As much as I would like to state otherwise, I’ve always had some small stigma where PG-13 horror films are concerned. Seeing as most directors find themselves limited in what they can and cannot do for effect in such films, I’ve rarely been satisfied by them. I’m proud to say Lights Out does deliver in that category, as predictable as the scares are and as laudably dumb as it characters may be at times. Such is the almighty curse of being a character in a modern horror film I suppose.
It has an original-ish plot I suppose for starters, although at many points it devolves into wandering about in the dark and throwing multiple close encounters of the dead kind at viewers for the sake of doing so. The cinematography is fairly standard for the most part although there are some great scenes- two of which I found particularly appealing, one featured early in the film following protagonist Rebecca’s (Teresa Palmer) father and the other utilizing a blacklight to great effect.

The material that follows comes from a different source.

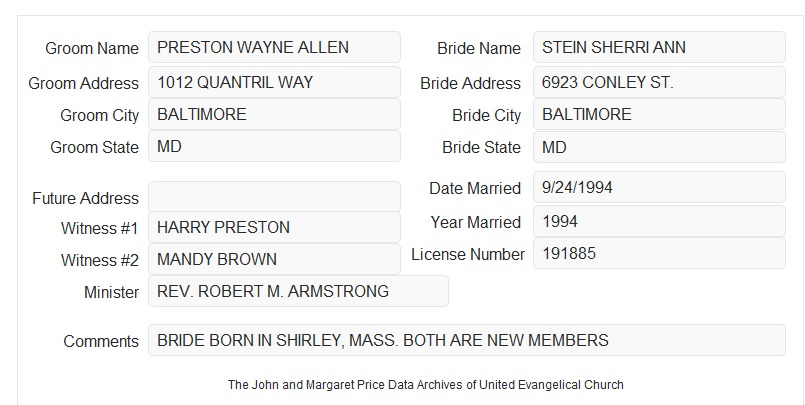Click the Groom Name label
The width and height of the screenshot is (805, 405).
(x=92, y=48)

At times the acting isn’t the best, although perhaps that’s more of a testament to the characters themselves than the acting abilities of actors and actresses, or the writing of the script. The main attraction should rightfully be the thrill of the really good scares that are here and there, as well as the buildup in explanation of the mysterious Diana. While the “revelations” may be cliched at times and the moments of “normal life” in between the periods of crazy aren’t much fun to watch, the package as a whole is just short and sweet yet long enough to be entertaining and mostly worthwhile.
All in all, Lights Out is an enjoyable film to watch and a solid directorial debut from Sandberg. A six out of ten might seem average or even harsh, but I’d say it’s roughly a sixty-seven out of one hundred from me. Not bad at all.